California has traded its signature happy sunshine for the hot new drama of never-ending rain. Recent downpours have forced Northwood students to challenge their survival skills and forge new methods to keep warm in the nearly freezing temperatures. Here are some of Northwood’s brightest creative innovative techniques for fighting Mother Earth’s emotional outbursts.
Presi P. Tashion’s modular home constructed with AP textbooks
Tashion saw the dire need for better shelter to protect her fellow students from the harmful water droplets during break and lunch. Using only her revolutionary mind, a single cheese stick from the Cafeteria (for adhesion purposes) and a combination of AP Biology and AP Environmental Science textbooks to construct the building, Tashion created a structure large enough to protect the entirety of Irvine. As a decorative touch, Tashion chose to rip out Unit 4 pages from the AP Enviro textbook so students could admire the rain from the shelter and catch up on their incomplete readings.
April Showers phone pocket made raincoats
With most of our closets ill-equipped for this frigid weather, Showers discovered a new student market. Showers spent her nights crafting couture rain jackets equipped with innovative insulation from classroom phone pockets, previously thought to be exclusive to phones.
On the launch day of the student-run small business, NoNeed4Sun, Shower sold out within the first 0.0005 seconds, leaving many unfortunate Northwood students to sink back into rain-inflicted seasonal depression. Shower told The Howler that she plans to release her next collection on March 17, featuring a green St. Patrick’s theme.

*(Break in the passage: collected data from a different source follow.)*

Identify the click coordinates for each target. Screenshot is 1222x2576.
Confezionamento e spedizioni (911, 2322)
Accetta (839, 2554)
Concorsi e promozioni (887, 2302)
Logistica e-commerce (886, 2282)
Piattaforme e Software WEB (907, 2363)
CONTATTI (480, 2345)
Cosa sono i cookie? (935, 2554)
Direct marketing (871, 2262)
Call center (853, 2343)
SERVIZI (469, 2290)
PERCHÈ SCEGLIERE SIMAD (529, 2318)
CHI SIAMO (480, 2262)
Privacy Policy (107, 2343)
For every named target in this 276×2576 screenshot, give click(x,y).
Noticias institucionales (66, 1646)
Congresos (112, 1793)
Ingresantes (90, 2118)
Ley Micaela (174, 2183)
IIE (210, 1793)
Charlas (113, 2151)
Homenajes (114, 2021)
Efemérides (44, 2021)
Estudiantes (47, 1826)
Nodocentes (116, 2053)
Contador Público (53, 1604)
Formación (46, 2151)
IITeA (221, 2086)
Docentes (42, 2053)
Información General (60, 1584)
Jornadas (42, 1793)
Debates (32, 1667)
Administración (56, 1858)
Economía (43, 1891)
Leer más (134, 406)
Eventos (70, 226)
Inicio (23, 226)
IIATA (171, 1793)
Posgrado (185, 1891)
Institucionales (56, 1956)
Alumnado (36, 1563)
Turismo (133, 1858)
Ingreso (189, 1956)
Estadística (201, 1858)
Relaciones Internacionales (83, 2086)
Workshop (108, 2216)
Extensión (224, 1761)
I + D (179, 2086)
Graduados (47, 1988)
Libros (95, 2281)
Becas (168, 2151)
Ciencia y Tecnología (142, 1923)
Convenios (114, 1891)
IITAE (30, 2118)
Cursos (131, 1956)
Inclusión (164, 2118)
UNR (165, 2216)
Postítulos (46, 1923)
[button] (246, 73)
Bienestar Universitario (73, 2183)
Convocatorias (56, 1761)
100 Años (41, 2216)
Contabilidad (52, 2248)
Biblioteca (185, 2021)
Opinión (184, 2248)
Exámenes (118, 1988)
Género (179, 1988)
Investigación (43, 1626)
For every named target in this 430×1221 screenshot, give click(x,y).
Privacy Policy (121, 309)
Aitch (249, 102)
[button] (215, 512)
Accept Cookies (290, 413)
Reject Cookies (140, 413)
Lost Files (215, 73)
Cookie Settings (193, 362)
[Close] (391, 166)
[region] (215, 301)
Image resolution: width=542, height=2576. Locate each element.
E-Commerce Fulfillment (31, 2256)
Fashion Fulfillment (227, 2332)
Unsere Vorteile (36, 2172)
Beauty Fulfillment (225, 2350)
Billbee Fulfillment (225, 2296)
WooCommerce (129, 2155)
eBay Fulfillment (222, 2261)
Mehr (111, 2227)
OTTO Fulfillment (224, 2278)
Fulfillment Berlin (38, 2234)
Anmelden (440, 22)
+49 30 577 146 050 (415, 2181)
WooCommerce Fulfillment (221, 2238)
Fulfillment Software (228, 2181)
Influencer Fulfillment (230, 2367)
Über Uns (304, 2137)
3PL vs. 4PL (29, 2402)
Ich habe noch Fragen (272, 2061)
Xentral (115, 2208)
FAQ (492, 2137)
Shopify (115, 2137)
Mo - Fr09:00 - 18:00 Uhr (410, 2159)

Additional add-ons for each couture coat include “no phone” index cards or, if you’re lucky, one of English teacher Marina Alburger’s Disney villain name cards.
Mack Book’s laptop generated warmth
Even with new shelter and insulation, students didn’t have a way to keep their hands warm, with many of them watching their fingers slowly turn to ice as they typed. Book, Northwood’s first freshman to commit to Nerd Institute of Technology, saw this issue as an opportunity to not only flex his AI-level coding skills but also as a way to gain capital means of paying for his NIT education.
Using Khan Academy’s coding platform, Book coded a sequence that would ensure that devices were in a constant state of almost-explosion, which would generate enough heat to warm the frail fingers of his fellow students. The software is sold on the App Store for a mere $50,000.00.